Les voisines rhônalpines ont officialisé, mardi 29 mars 2016, leurs fiançailles et la création de "l'Alliance EM Lyon business school et Grenoble École de management", un partenariat renforcé, validé le 25 mars 2016 par leurs organes de tutelle – CCI de Grenoble d'un côté, CCI Lyon-Métropole et l'AESCRA (Association pour l'enseignement supérieur du commerce en Rhône-Alpes) de l'autre.
"produire pour davantage d'étudiants"
Une alliance guidée par une logique territoriale, jugée indispensable à l'heure où les écoles, menacées par la baisse de leurs ressources et l'ubérisation, doivent trouver de nouveaux modèles pour survivre.
"Demain, si la puissance de la donnée (Google), s'allie avec celle de la certification (l'université de Stanford) on est morts ! ll n'y a pas de futur pour les gens qui restent à ce niveau d'activité. Il faut produire pour davantage d'étudiants", assure le patron de l'école lyonnaise, Bernard Belletante. L'homme a déjà piloté le rapprochement de BEM (Bordeaux management school) et Euromed au sein de Kedge.
"Nos deux écoles vont bien, elles n'ont jamais été aussi fortes, mais, pour continuer à se développer et à investir, elles ont besoin de davantage de moyens", ajoute son homologue grenoblois, Loïck Roche.
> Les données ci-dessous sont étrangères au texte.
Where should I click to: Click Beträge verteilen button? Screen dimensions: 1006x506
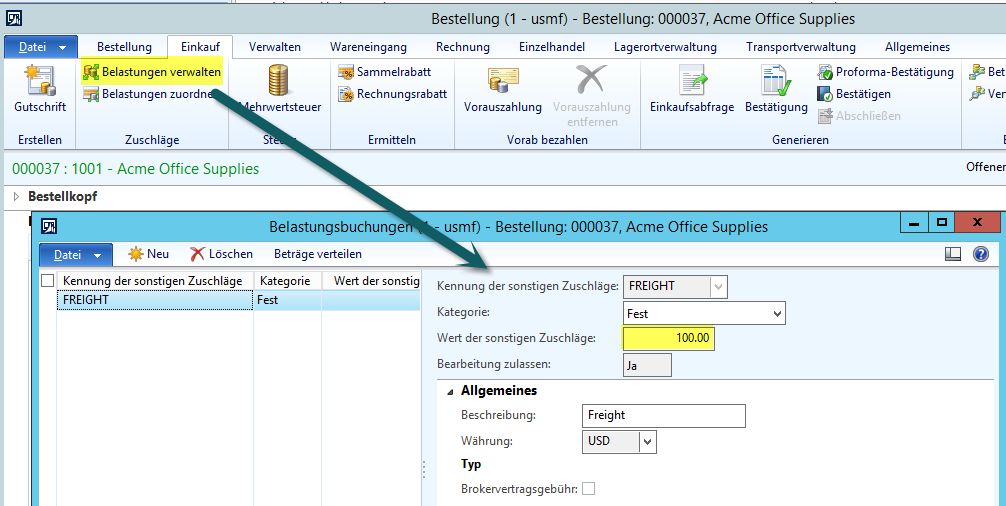coord(318,254)
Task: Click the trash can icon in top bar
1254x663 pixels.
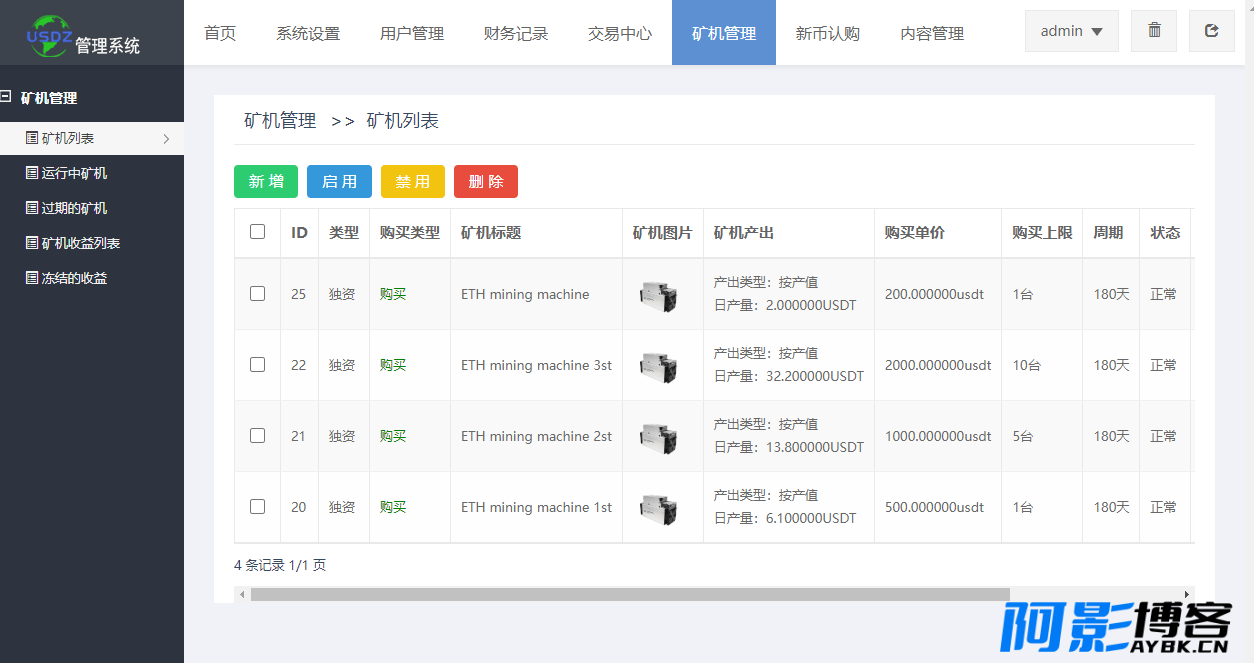Action: coord(1154,31)
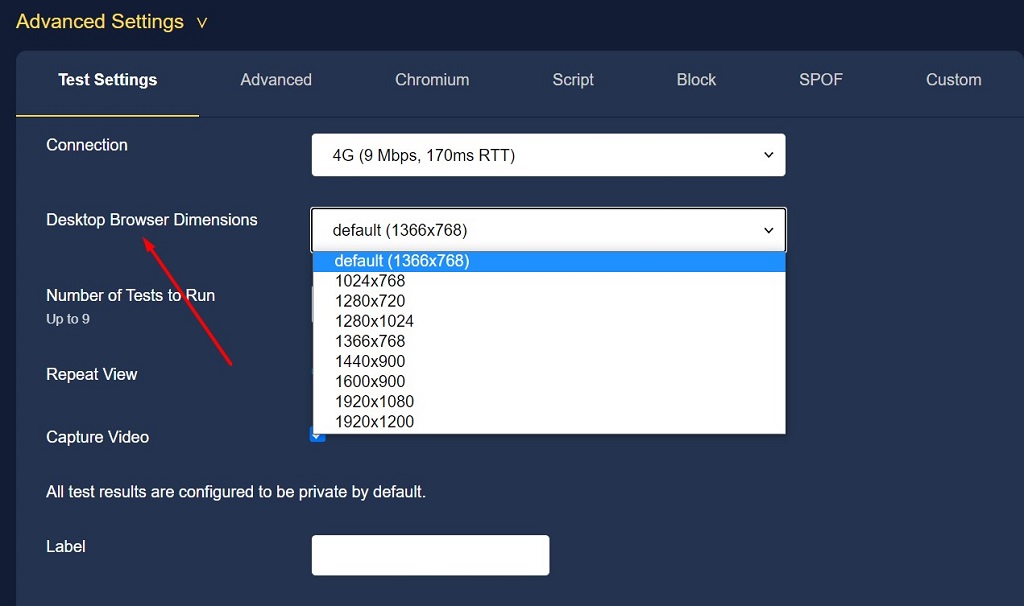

L'Alliance pèse déjà plus de 9.000 étudiants et un budget opérationnel consolidé de 120 millions d'euros. Des chiffres qui la "placent au niveau d'HEC", se félicite Bernard Belletante, dont l'ambition est d'atteindre "180 millions d'euros" de budget.
Pour l'instant, pas de contrat de mariage, ni de gouvernance, ni même de budgets communs, "mais une structure ad hoc, sans statut juridique, copilotée par les deux écoles", et permettant la mise en commun de moyens et la création de valeurs dans leurs domaines de prédilection : "l'innovation", chère à GEM, "l'entrepreneuriat", inscrite dans l'ADN de l'EM Lyon, et par, extension, "la croissance" et "les nouveaux business".
une stratégie commune de recherche
Dès la rentrée 2016, les fiancées mutualiseront les expertises de leurs corps professoraux au service d'une stratégie commune de recherche. Un moyen efficace d'élargir leur champ de compétences, en croisant leurs savoir-faire et, bien entendu, d'accroître leur production en matière de recherche.
Un élément clé pour grimper dans les différents classements et décrocher les accréditations internationales. "À elles deux, les écoles représentent 200 professeurs permanents" et un potentiel de publication "d'une centaine d'articles par an, dont une moitié dans les catégories 1*, 1 et 2", assure Bernard Belletante.
Objectif : "atteindre 250 professeurs et 140 publications, dont 80 de rang 1 et 2 et donc de devenir le premier centre de recherche français en sciences de gestion." L'alliance va également se concrétiser par la réunion des programmes doctoraux, PhD à l'EM Lyon et DBA (Doctorate of business administration) à GEM.
Sur le plan économique, cette Alliance offre aux écoles la force de frappe pour s'adresser aux grandes entreprises, et aux ETI (entreprises de taille intermédiaire) de la région Auvergne-Rhône-Alpes, deuxième région française et septième région au niveau européen en termes de PIB.
"Nous allons pouvoir répondre à des appels d'offres en commun", précise Loïck Roche. Très rapidement, l'objectif est de créer une fondation "innovation-entrepreneuriat". Cette mise en commun va également concerner les programmes de R & D et l'ingénierie pédagogique.
"ON NE S'INTERDIT RIEN"
À partir de septembre 2017, les deux partenaires iront plus loin. Au programme : des recrutements coordonnés de chercheurs à l'international, un réaménagement et une harmonisation des portefeuilles de programmes, avec une offre commune en matière de formation continue.
Et pour mieux concrétiser cet objectif, les deux écoles réfléchissent à faire campus commun dans la capitale. Tandis que l'EM Lyon s'apprête à inaugurer son nouveau site près de la gare de Lyon, les locaux que GEM partage Rue du Ranelagh (16e) avec l'EM Normandie sont devenus trop petits.
Elles envisagent également des synergies en matière d'implantations à l'étranger, qu'il s'agisse de Shanghai ou de Casablanca, où l'EM Lyon possède des campus.
Et après ? Si rien n'est décidé, les deux écoles ne "s'interdisent rien", y compris la fusion.